Delahanty, de cabello blanco y ojos azules, había abandonado los estudios hada muchos años en Liverpool y, según sus palabras, «había trabajado para periódicos». Al principio vendiéndolos, después pasando de chico de los recados a periodista novato. Sus progresos impulsados por la firmeza, la insolencia y un oportunismo refinado. Hasta que llegó a la cima: jefe de la oficina de París. En calidad de tal, y como probado especialista que era, recibía copia de los despachos procedentes de las oficinas importantes, como Berlín o Roma, lo cual lo convertía prácticamente en la araña en el centro de la tela. Y allí, en el barrio de las agencias cerca de la plaza de la ópera, un glacial día de primavera se presentó Carlo Weisz.
– Señor Weisz, se pronuncia Weiss, no Veisch, ¿correcto? Así que escribía para el Corriere. No queda gran cosa de él. Triste suerte para un periódico de calidad como ése. Y dígame, ¿no tendrá por casualidad los recortes de lo que escribía? -Los artículos recortados, que Weisz llevaba de un lado a otro en una cartera barata, no estaban en muy buen estado, pero se podían leer, y Delahanty los leyó-. No, señor -aclaró-, no es preciso que traduzca, me defiendo con el italiano.
Delahanty se puso las gafas y leyó con el índice.
– Mmm -dijo-. Mmm. No está mal. He visto cosas peores. ¿A qué se refiere con esto, esto de aquí?

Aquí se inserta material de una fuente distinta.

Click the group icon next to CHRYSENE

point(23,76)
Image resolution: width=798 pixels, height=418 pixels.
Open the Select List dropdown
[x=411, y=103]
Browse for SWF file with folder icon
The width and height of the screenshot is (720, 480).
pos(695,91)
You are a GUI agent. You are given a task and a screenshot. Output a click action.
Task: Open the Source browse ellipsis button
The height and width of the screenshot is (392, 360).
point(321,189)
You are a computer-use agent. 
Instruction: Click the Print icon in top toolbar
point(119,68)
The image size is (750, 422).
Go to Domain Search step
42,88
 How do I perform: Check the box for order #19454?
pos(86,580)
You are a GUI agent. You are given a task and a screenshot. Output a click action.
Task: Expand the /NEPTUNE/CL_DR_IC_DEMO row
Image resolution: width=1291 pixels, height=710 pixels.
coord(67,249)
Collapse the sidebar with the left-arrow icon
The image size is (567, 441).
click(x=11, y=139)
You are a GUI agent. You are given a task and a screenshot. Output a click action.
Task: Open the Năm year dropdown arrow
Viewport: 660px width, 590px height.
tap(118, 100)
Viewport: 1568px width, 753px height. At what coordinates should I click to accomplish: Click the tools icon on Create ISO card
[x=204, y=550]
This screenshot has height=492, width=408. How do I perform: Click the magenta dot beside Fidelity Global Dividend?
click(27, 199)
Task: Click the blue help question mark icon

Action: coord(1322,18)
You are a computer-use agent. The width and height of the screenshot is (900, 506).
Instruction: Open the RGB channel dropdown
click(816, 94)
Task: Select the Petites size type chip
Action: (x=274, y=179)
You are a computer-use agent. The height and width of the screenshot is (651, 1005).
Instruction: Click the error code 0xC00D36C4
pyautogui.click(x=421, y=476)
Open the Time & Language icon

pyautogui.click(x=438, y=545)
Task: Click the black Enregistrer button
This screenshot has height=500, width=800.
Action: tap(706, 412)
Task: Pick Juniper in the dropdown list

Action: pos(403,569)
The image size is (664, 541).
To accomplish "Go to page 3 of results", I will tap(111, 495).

Ah, tiene sentido. Creo que puede hacer esta clase de trabajo, señor Weisz. ¿Le gusta hacerlo? ¿No le importa lo que va a tener que hacer, señor Weisz? ¿Las nuevas alcantarillas de Amberes? ¿El concurso de belleza de Düsseldorf? ¿No le importa hacer esta clase de cosas? ¿Cómo anda de alemán? ¿Lo hablaba en casa? ¿Algo de serbocroata? Nunca viene mal. Ah, entiendo, Trieste, ya, allí se habla de todo, ¿no? ¿Cómo anda de francés? Sí, igual que yo, me defiendo, y te miran con esa cara rara, pero te las apañas. ¿Español? No, no se preocupe, ya lo irá cogiendo. Ahora seré franco: aquí hacemos las cosas a la manera de Reuters. Aprenderá las reglas, lo único que tiene que hacer es cumplirlas. Y permítame que le diga que no será el hombre de Reuters en París, pero sí será un hombre de Reuters, y eso no está mal. Es lo que yo era, y escribía acerca de todo. Así que dígame, ¿qué le parece? ¿Podrá hacerlo? ¿Montar en trenes y carros de mulas y qué sé yo qué más y hacerse con la noticia? ¿Con sentimiento? ¿Captando el lado humano, el del primer ministro en su grandioso escritorio y el del campesino en su huerto? ¿Cree que sí? ¡Sé que sí! Y lo hará estupendamente. Así que ¿por qué no se pone a ello ya mismo? Digamos ¿mañana? Su predecesor, bueno, hace una semana se fue a Holanda, se emborrachó y se desmayó en el regazo de la reina. Es la maldición de esta profesión, señor Weisz, estoy seguro de que lo sabe. Bien, ¿alguna pregunta? ¿No? De acuerdo, entonces pasaremos a la triste cuestión crematística.